Case 1101: Decreased expression of the B4GALT2 gene (UDP-GAL: beta-GlcNac beta-1,4-galactosyltransferase, polypeptide 2) gene was found in blood isolated from a male with profound global developmental delay, spastic quadriplegia and acute rhabdomyolysis (z-score: −3.40, FC: 0.45, p value: 8.30e−4) (Fig. 3A). Although the B4GALT2 gene shares 55% amino acid identity with the B4GALT1 gene, which is associated with Congenital disorder of glycosylation, type IId, the role of B4GALT2 in disease is not known, and further analysis will be required to understand the possible role of the aberrant expression of the gene and the role it may play in relation to the phenotype of this individual. No variant was detected in the GS data. Overall, the application of RNA-seq to cases with no DNA findings resulted in candidate genes related to participant phenotypes in 5 out of the 73 cases.

We identified two cases where RNA-seq provided an alternative diagnosis or additional variants of interest:

Case 87: In a male with history of hypertrophic cardiomyopathy, short stature, developmental delay, and distinctive facies in keeping with Noonan syndrome, we detected increased usage of a 117 bp exon within intron 16 of the LZTR1 gene which is predicted to result in an in-frame insertion of 36 amino acids (NM_006767.4; Fig. 4A). Within this exon, we also detected an alternative splice acceptor site that is predicted to result in a premature stop site (Fig. A). We identified a homozygous rare deep intronic variant c.1943-351 G > C that is likely the cause of these two aberrant splicing events. All of the RNA-seq reads aligning to this exon originated from this variant. Although an EPG5 variant had been detected by GS (Supplementary Data 2), this LZTR1 finding was a stronger match to the individual’s clinical presentation and was considered diagnostic.
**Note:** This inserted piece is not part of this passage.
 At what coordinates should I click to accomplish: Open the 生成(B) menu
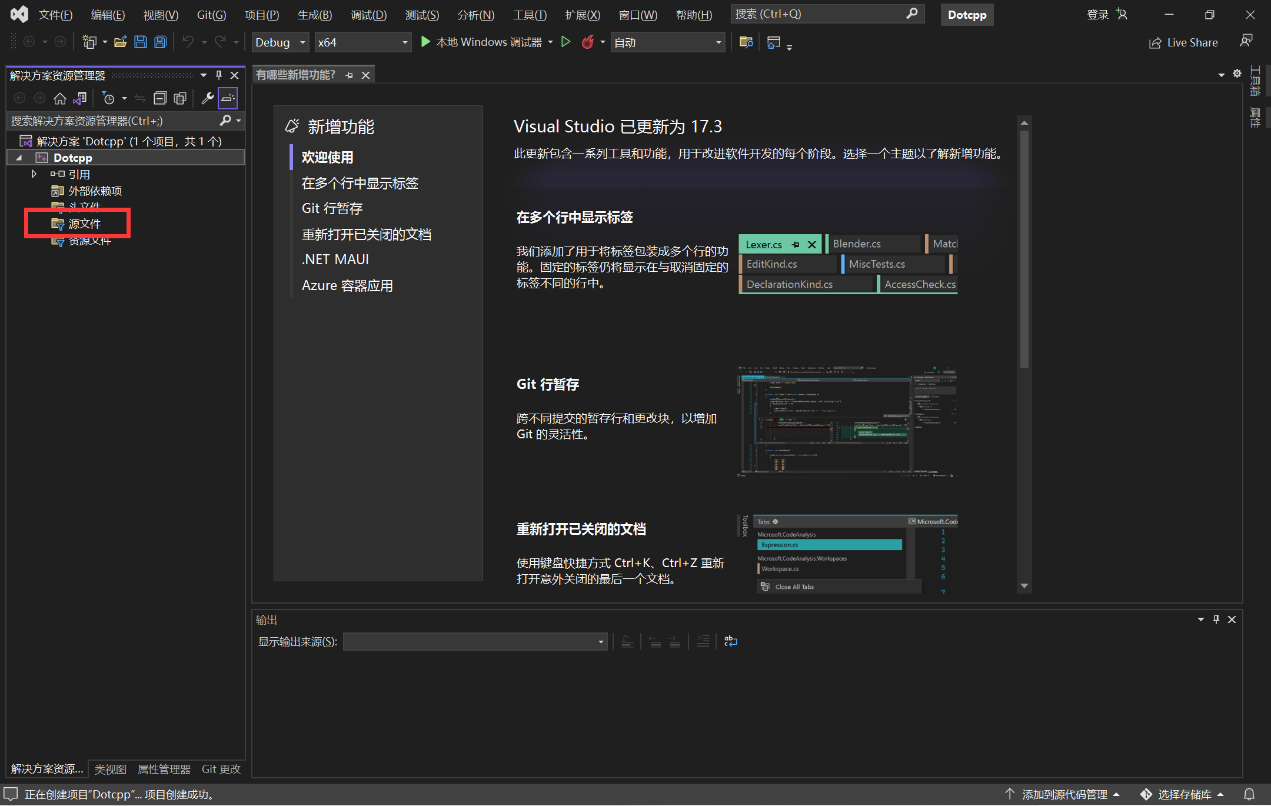pyautogui.click(x=314, y=15)
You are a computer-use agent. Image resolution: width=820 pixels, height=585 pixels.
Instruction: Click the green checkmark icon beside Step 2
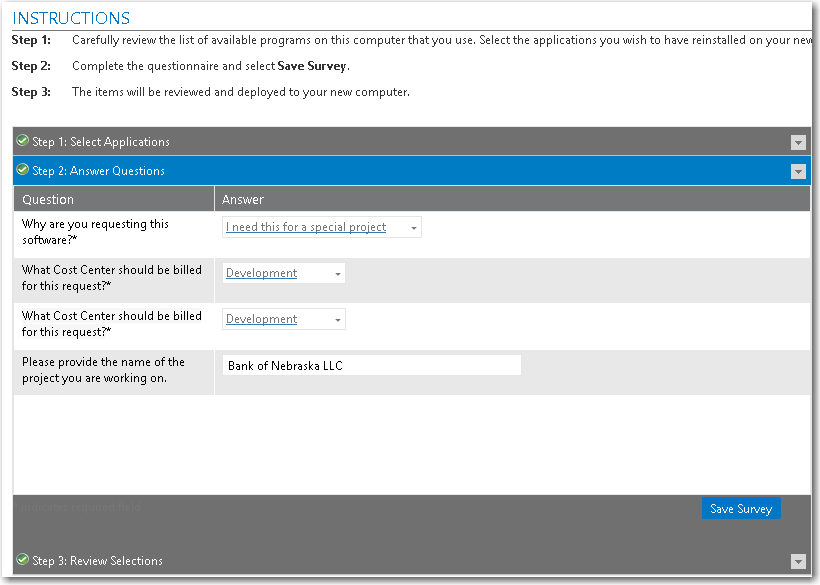[x=22, y=170]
Fig. 4: Aberrant splicing events and expression of candidate genes identified using RNA-seq.

A Case 87. Sashimi plot showing the inclusion of a rarely used exon within intron 16 in LZTR1 and violin plot showing the decreased expression of LZTR1. Models of relevant isoforms are shown below. B Case 1058. Sashimi plot showing an exon inclusion event in CEP120 and a violin plot showing decreased expression of CEP120.

Case 1058: We detected a significant decrease in the expression of the SON gene (z-score −3.50, fold change 0.80, p value 6.00e−04) and no effect on splicing in blood obtained from a male who presented with global developmental delay, hypoplastic toes, syndactyly and macrocephaly (Fig. 4B). We also detected the SON (NM_138927.2) c.3476del (p.Pro1159Arg*9) variant, associated with AD ZTTK syndrome, which was independently identified during DNA re-analysis of the case18. This demonstrates the ability of an RNA-first approach to detect clinically relevant RNA events even if the DNA variant is not known at the time of analysis. We also identified another candidate gene CEP120, which is associated with Joubert syndrome45, with a novel exon between exons 18 and 19 (Fig. 4B) and decreased expression (z-score −4.54, fold change 0.76, p value 4.15e−7). No DNA variants were identified in the GS analysis. However, it has been demonstrated that a 57 bp deletion overlapping a pair of Tigger4 transposons within intron 17 causes expression of this novel exon46. We see evidence of this deletion in the RNA-seq data, but the zygosity is unclear (Supplementary Fig. 5). The SON protein regulates the splicing of centriolar protein genes, including CEP13147. It is possible that SON also regulates the splicing of CEP120, together with the CEP120 intronic deletion, resulting in the observed reduction in gene expression and potentially contributing to the complexity of the individual’s phenotype.